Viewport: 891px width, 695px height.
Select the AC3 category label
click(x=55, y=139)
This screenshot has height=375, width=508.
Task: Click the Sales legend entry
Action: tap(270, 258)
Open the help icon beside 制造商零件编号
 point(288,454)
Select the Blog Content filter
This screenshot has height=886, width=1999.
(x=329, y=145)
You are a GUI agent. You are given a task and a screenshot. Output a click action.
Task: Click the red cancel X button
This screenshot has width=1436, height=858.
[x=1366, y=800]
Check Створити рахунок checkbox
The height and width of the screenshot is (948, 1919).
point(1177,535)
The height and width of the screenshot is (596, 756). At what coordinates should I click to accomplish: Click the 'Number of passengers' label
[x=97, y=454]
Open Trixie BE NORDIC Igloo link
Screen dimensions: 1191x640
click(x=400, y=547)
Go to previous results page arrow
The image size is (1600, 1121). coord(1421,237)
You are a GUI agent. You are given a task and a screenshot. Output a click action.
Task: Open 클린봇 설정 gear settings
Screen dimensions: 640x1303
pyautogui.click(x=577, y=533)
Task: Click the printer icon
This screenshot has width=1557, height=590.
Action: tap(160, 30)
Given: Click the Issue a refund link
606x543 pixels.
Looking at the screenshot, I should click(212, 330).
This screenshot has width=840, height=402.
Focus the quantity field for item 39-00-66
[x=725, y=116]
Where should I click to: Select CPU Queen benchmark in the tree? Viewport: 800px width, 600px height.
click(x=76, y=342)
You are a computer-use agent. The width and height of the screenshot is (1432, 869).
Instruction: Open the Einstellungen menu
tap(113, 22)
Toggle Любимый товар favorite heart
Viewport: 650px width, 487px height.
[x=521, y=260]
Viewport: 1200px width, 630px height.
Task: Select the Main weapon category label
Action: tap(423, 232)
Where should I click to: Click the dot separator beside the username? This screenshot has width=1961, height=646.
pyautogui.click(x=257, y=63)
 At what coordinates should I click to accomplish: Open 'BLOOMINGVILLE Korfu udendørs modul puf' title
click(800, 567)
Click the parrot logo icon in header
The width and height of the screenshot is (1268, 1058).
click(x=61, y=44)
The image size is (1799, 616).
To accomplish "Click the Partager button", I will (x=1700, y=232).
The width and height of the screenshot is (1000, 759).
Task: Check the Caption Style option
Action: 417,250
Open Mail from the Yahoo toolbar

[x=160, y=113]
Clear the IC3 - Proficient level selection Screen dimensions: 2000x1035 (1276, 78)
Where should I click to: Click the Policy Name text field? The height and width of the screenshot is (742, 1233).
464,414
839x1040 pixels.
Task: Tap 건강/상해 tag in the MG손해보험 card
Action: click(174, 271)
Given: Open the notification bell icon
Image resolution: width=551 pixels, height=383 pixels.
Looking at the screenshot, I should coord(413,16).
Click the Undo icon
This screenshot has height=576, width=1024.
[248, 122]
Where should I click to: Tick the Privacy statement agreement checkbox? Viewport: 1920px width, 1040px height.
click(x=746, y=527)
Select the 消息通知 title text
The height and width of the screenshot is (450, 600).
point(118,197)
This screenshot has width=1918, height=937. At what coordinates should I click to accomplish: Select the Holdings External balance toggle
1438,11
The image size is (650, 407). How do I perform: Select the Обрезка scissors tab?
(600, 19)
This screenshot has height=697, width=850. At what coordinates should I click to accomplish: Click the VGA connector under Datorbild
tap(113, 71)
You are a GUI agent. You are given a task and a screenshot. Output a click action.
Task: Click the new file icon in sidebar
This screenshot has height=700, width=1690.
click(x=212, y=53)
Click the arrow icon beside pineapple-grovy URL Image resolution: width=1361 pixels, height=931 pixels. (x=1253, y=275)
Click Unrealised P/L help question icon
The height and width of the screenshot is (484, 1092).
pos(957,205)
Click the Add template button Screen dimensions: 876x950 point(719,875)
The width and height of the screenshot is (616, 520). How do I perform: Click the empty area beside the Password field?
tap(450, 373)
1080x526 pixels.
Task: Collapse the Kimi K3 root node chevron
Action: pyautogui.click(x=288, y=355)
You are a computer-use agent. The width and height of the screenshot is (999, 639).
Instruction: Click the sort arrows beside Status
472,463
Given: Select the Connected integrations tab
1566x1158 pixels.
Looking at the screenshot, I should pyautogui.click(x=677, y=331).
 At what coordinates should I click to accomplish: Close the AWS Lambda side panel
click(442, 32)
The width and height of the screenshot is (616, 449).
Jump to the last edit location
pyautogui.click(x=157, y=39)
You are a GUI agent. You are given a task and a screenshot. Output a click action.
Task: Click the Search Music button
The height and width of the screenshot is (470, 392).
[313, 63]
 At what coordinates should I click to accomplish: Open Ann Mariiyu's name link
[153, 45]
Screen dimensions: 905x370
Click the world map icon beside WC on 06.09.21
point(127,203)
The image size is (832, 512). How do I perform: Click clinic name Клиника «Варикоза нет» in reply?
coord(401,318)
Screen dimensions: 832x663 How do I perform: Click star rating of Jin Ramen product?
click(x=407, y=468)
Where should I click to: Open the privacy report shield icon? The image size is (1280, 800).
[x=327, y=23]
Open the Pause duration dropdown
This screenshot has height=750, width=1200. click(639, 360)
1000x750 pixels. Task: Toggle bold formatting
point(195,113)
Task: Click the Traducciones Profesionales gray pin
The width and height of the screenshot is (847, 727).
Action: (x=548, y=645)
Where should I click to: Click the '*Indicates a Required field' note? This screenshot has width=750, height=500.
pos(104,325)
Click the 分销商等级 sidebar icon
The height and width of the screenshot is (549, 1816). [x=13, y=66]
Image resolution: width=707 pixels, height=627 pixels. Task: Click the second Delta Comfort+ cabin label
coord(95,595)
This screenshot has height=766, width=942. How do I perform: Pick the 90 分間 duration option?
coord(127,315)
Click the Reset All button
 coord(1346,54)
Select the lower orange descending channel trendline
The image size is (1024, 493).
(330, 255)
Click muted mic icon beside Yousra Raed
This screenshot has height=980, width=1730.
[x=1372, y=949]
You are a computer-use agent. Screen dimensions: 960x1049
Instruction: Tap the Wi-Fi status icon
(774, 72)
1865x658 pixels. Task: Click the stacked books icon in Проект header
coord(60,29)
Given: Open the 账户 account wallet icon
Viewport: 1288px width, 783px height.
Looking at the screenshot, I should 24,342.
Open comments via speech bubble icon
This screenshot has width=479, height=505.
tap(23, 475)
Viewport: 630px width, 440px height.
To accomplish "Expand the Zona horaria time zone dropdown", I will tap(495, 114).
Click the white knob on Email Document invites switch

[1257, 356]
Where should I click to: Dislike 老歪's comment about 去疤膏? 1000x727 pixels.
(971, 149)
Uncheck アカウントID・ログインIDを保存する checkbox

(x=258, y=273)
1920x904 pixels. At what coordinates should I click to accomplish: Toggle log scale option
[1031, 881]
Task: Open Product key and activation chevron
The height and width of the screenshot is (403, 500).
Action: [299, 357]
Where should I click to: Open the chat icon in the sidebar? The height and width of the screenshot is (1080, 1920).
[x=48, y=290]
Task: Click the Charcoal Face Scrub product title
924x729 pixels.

▬▬▬▬▬▬

◆ TASK PROMPT: In how many lines of the material does the string "computer" appear? Reply with the number only.

◆ RESPONSE TO THE EXERCISE: 3